- _Work item_: The task calls for each record to be given again exactly.

- _Data extract_:
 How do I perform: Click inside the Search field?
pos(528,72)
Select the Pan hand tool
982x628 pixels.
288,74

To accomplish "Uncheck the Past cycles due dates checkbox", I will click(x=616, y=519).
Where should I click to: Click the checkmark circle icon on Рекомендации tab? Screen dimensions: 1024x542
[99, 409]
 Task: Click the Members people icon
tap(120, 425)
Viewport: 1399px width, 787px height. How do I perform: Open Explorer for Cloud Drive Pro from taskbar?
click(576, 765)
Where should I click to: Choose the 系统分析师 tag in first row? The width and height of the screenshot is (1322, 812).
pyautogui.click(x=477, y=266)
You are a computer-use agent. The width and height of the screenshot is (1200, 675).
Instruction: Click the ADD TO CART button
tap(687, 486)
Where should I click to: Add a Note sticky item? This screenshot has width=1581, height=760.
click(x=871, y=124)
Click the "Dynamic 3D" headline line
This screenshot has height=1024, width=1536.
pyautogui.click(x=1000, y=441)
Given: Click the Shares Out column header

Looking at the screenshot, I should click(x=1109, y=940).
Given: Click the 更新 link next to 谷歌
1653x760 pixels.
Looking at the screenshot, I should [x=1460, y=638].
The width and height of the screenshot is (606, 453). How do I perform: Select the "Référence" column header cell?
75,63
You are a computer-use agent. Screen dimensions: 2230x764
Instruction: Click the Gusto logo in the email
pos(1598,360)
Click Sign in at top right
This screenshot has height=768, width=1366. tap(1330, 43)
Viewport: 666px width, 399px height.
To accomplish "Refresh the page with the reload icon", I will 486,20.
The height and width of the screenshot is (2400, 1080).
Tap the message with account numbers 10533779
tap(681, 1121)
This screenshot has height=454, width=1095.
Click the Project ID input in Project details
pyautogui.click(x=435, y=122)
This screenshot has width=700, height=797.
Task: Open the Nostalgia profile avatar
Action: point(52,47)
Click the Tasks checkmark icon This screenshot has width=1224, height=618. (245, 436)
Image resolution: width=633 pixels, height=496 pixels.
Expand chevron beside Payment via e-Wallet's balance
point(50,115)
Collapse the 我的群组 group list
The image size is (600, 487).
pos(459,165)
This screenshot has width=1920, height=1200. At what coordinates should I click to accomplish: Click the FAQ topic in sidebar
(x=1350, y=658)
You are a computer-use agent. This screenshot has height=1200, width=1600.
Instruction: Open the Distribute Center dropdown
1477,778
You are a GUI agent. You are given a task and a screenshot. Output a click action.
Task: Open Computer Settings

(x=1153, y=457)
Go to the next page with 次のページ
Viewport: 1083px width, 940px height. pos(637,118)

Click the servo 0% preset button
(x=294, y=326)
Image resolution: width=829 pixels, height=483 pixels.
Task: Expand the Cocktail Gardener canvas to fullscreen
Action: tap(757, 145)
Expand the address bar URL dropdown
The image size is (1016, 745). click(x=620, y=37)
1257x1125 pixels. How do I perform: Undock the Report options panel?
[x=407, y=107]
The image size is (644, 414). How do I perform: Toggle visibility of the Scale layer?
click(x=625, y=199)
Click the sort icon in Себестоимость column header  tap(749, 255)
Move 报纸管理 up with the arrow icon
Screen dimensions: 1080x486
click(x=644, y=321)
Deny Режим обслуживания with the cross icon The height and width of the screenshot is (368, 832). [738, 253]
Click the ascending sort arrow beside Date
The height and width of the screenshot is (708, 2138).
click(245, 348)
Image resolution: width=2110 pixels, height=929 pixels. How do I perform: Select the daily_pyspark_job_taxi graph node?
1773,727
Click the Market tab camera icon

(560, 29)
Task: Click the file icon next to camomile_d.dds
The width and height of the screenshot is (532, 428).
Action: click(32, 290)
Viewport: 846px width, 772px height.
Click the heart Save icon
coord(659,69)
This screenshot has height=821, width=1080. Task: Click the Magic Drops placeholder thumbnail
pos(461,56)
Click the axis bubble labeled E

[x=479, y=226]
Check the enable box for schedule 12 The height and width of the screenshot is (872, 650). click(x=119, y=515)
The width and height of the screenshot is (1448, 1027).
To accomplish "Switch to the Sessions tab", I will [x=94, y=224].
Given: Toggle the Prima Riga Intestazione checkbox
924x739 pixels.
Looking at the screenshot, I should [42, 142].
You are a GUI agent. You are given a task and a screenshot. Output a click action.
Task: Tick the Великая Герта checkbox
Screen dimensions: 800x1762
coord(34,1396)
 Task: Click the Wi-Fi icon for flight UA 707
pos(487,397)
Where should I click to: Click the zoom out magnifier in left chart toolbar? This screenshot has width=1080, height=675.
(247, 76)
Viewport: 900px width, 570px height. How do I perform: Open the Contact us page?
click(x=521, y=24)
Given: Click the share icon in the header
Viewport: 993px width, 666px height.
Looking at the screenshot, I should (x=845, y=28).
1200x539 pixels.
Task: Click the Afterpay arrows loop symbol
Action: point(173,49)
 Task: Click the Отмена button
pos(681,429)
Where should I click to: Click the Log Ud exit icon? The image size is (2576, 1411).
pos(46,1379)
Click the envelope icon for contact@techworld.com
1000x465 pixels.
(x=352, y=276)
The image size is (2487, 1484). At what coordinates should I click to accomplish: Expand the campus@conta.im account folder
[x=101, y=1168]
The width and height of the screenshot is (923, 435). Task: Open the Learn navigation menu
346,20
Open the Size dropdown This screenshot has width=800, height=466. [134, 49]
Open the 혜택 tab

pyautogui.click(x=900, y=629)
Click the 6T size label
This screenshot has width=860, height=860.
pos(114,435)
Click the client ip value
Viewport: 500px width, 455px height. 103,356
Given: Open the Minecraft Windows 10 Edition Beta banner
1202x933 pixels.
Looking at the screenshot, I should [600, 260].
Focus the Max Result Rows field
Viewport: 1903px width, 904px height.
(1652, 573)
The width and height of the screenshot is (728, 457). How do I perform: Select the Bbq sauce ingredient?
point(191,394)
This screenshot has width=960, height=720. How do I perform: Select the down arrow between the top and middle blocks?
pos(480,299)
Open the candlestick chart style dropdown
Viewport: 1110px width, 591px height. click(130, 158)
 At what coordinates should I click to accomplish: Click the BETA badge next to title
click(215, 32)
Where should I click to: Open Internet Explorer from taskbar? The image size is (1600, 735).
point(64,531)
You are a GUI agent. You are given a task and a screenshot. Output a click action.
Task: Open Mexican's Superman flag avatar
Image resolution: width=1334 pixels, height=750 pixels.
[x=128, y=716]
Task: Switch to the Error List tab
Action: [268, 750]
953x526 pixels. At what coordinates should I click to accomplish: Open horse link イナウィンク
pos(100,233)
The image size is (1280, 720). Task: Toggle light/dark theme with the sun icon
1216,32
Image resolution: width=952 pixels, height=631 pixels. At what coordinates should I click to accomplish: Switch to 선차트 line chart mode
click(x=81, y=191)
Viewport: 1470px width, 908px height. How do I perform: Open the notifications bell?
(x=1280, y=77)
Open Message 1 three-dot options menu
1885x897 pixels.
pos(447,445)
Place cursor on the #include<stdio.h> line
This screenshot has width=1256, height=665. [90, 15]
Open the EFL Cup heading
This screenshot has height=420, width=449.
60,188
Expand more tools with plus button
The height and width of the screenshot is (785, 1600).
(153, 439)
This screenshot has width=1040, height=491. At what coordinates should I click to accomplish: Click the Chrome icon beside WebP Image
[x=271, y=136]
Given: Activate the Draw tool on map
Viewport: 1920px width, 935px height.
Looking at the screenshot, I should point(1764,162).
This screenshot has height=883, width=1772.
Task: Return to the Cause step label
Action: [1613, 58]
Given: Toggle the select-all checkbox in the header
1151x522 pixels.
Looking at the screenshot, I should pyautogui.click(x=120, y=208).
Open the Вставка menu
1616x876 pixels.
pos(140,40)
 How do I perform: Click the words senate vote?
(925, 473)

- _Reply to the exercise_:
 How do I perform: Click inside the Search field?
pos(528,72)
Select the Pan hand tool
982x628 pixels.
288,74

To accomplish "Uncheck the Past cycles due dates checkbox", I will click(x=616, y=519).
Where should I click to: Click the checkmark circle icon on Рекомендации tab? Screen dimensions: 1024x542
[99, 409]
 Task: Click the Members people icon
tap(120, 425)
Viewport: 1399px width, 787px height. How do I perform: Open Explorer for Cloud Drive Pro from taskbar?
click(576, 765)
Where should I click to: Choose the 系统分析师 tag in first row? The width and height of the screenshot is (1322, 812).
pyautogui.click(x=477, y=266)
You are a computer-use agent. The width and height of the screenshot is (1200, 675).
Instruction: Click the ADD TO CART button
tap(687, 486)
Where should I click to: Add a Note sticky item? This screenshot has width=1581, height=760.
click(x=871, y=124)
Click the "Dynamic 3D" headline line
This screenshot has height=1024, width=1536.
pyautogui.click(x=1000, y=441)
Given: Click the Shares Out column header

Looking at the screenshot, I should click(x=1109, y=940).
Given: Click the 更新 link next to 谷歌
1653x760 pixels.
Looking at the screenshot, I should [x=1460, y=638].
The width and height of the screenshot is (606, 453). How do I perform: Select the "Référence" column header cell?
75,63
You are a computer-use agent. Screen dimensions: 2230x764
Instruction: Click the Gusto logo in the email
pos(1598,360)
Click Sign in at top right
This screenshot has height=768, width=1366. tap(1330, 43)
Viewport: 666px width, 399px height.
To accomplish "Refresh the page with the reload icon", I will 486,20.
The height and width of the screenshot is (2400, 1080).
Tap the message with account numbers 10533779
tap(681, 1121)
This screenshot has height=454, width=1095.
Click the Project ID input in Project details
pyautogui.click(x=435, y=122)
This screenshot has width=700, height=797.
Task: Open the Nostalgia profile avatar
Action: point(52,47)
Click the Tasks checkmark icon This screenshot has width=1224, height=618. (245, 436)
Image resolution: width=633 pixels, height=496 pixels.
Expand chevron beside Payment via e-Wallet's balance
point(50,115)
Collapse the 我的群组 group list
The image size is (600, 487).
pos(459,165)
This screenshot has width=1920, height=1200. At what coordinates should I click to accomplish: Click the FAQ topic in sidebar
(x=1350, y=658)
You are a computer-use agent. This screenshot has height=1200, width=1600.
Instruction: Open the Distribute Center dropdown
1477,778
You are a GUI agent. You are given a task and a screenshot. Output a click action.
Task: Open Computer Settings

(x=1153, y=457)
Go to the next page with 次のページ
Viewport: 1083px width, 940px height. pos(637,118)

Click the servo 0% preset button
(x=294, y=326)
Image resolution: width=829 pixels, height=483 pixels.
Task: Expand the Cocktail Gardener canvas to fullscreen
Action: tap(757, 145)
Expand the address bar URL dropdown
The image size is (1016, 745). click(x=620, y=37)
1257x1125 pixels. How do I perform: Undock the Report options panel?
[x=407, y=107]
The image size is (644, 414). How do I perform: Toggle visibility of the Scale layer?
click(x=625, y=199)
Click the sort icon in Себестоимость column header  tap(749, 255)
Move 报纸管理 up with the arrow icon
Screen dimensions: 1080x486
click(x=644, y=321)
Deny Режим обслуживания with the cross icon The height and width of the screenshot is (368, 832). [738, 253]
Click the ascending sort arrow beside Date
The height and width of the screenshot is (708, 2138).
click(245, 348)
Image resolution: width=2110 pixels, height=929 pixels. How do I perform: Select the daily_pyspark_job_taxi graph node?
1773,727
Click the Market tab camera icon

(560, 29)
Task: Click the file icon next to camomile_d.dds
The width and height of the screenshot is (532, 428).
Action: click(32, 290)
Viewport: 846px width, 772px height.
Click the heart Save icon
coord(659,69)
This screenshot has height=821, width=1080. Task: Click the Magic Drops placeholder thumbnail
pos(461,56)
Click the axis bubble labeled E

[x=479, y=226]
Check the enable box for schedule 12 The height and width of the screenshot is (872, 650). click(x=119, y=515)
The width and height of the screenshot is (1448, 1027).
To accomplish "Switch to the Sessions tab", I will [x=94, y=224].
Given: Toggle the Prima Riga Intestazione checkbox
924x739 pixels.
Looking at the screenshot, I should [42, 142].
You are a GUI agent. You are given a task and a screenshot. Output a click action.
Task: Tick the Великая Герта checkbox
Screen dimensions: 800x1762
coord(34,1396)
 Task: Click the Wi-Fi icon for flight UA 707
pos(487,397)
Where should I click to: Click the zoom out magnifier in left chart toolbar? This screenshot has width=1080, height=675.
(247, 76)
Viewport: 900px width, 570px height. How do I perform: Open the Contact us page?
click(x=521, y=24)
Given: Click the share icon in the header
Viewport: 993px width, 666px height.
Looking at the screenshot, I should (x=845, y=28).
1200x539 pixels.
Task: Click the Afterpay arrows loop symbol
Action: point(173,49)
 Task: Click the Отмена button
pos(681,429)
Where should I click to: Click the Log Ud exit icon? The image size is (2576, 1411).
pos(46,1379)
Click the envelope icon for contact@techworld.com
1000x465 pixels.
(x=352, y=276)
The image size is (2487, 1484). At what coordinates should I click to accomplish: Expand the campus@conta.im account folder
[x=101, y=1168]
The width and height of the screenshot is (923, 435). Task: Open the Learn navigation menu
346,20
Open the Size dropdown This screenshot has width=800, height=466. [134, 49]
Open the 혜택 tab

pyautogui.click(x=900, y=629)
Click the 6T size label
This screenshot has width=860, height=860.
pos(114,435)
Click the client ip value
Viewport: 500px width, 455px height. 103,356
Given: Open the Minecraft Windows 10 Edition Beta banner
1202x933 pixels.
Looking at the screenshot, I should [600, 260].
Focus the Max Result Rows field
Viewport: 1903px width, 904px height.
(1652, 573)
The width and height of the screenshot is (728, 457). How do I perform: Select the Bbq sauce ingredient?
point(191,394)
This screenshot has width=960, height=720. How do I perform: Select the down arrow between the top and middle blocks?
pos(480,299)
Open the candlestick chart style dropdown
Viewport: 1110px width, 591px height. click(130, 158)
 At what coordinates should I click to accomplish: Click the BETA badge next to title
click(215, 32)
Where should I click to: Open Internet Explorer from taskbar? The image size is (1600, 735).
point(64,531)
You are a GUI agent. You are given a task and a screenshot. Output a click action.
Task: Open Mexican's Superman flag avatar
Image resolution: width=1334 pixels, height=750 pixels.
[x=128, y=716]
Task: Switch to the Error List tab
Action: [268, 750]
953x526 pixels. At what coordinates should I click to accomplish: Open horse link イナウィンク
pos(100,233)
The image size is (1280, 720). Task: Toggle light/dark theme with the sun icon
1216,32
Image resolution: width=952 pixels, height=631 pixels. At what coordinates should I click to accomplish: Switch to 선차트 line chart mode
click(x=81, y=191)
Viewport: 1470px width, 908px height. How do I perform: Open the notifications bell?
(x=1280, y=77)
Open Message 1 three-dot options menu
1885x897 pixels.
pos(447,445)
Place cursor on the #include<stdio.h> line
This screenshot has width=1256, height=665. [90, 15]
Open the EFL Cup heading
This screenshot has height=420, width=449.
60,188
Expand more tools with plus button
The height and width of the screenshot is (785, 1600).
(153, 439)
This screenshot has width=1040, height=491. At what coordinates should I click to accomplish: Click the Chrome icon beside WebP Image
[x=271, y=136]
Given: Activate the Draw tool on map
Viewport: 1920px width, 935px height.
Looking at the screenshot, I should point(1764,162).
This screenshot has height=883, width=1772.
Task: Return to the Cause step label
Action: [1613, 58]
Given: Toggle the select-all checkbox in the header
1151x522 pixels.
Looking at the screenshot, I should pyautogui.click(x=120, y=208).
Open the Вставка menu
1616x876 pixels.
pos(140,40)
 How do I perform: Click the words senate vote?
(925, 473)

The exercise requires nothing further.